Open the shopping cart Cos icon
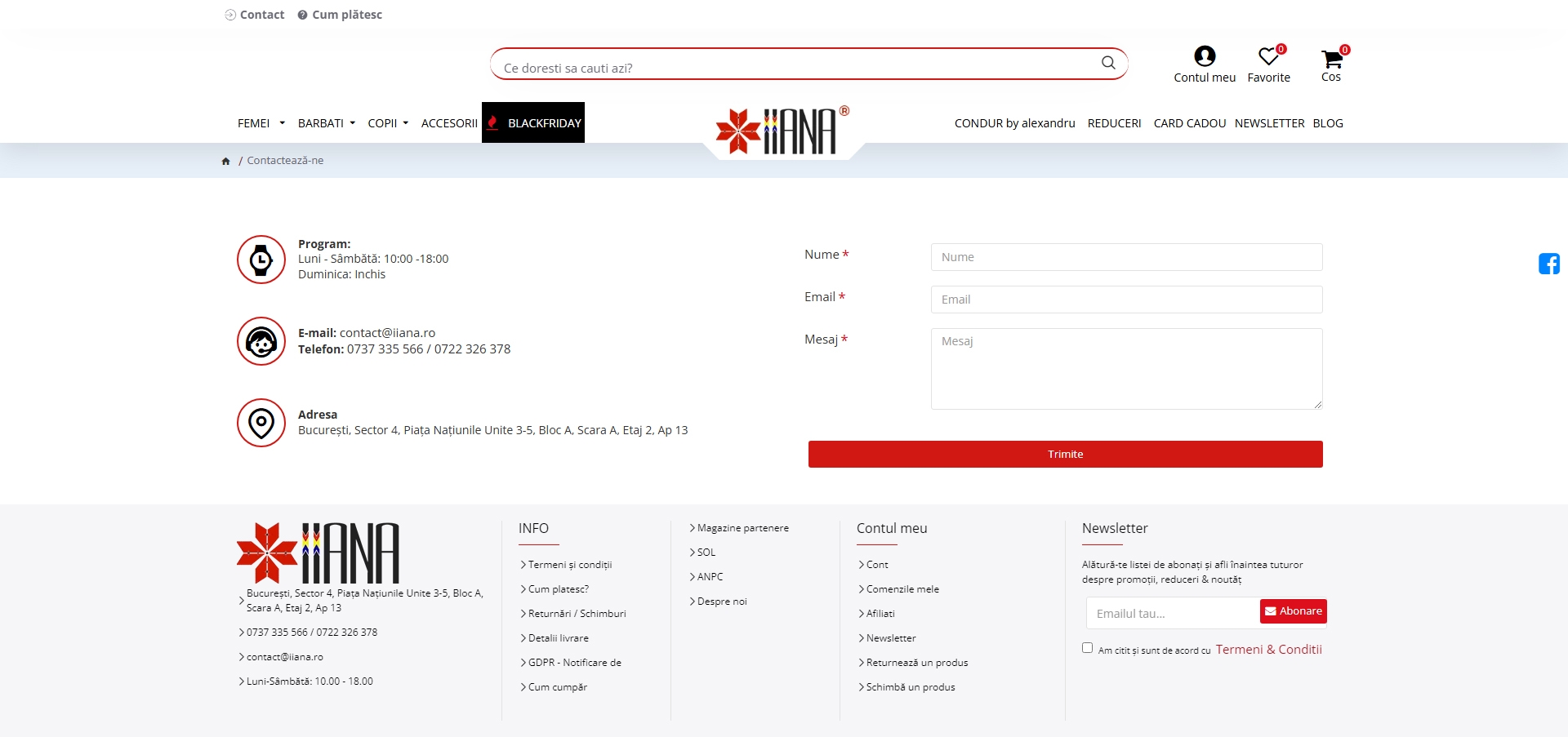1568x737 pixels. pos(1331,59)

------------------------------------------------------------

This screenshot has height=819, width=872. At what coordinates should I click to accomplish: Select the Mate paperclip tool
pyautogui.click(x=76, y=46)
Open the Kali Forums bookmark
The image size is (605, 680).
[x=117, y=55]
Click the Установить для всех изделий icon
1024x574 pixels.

------------------------------------------------------------

--- Work order ---
Can you repeat, word for word, every line above from the one containing "Click the Установить для всех изделий icon" down to the one containing "1024x574 pixels.", including both?

--- Written response ---
Click the Установить для всех изделий icon
1024x574 pixels.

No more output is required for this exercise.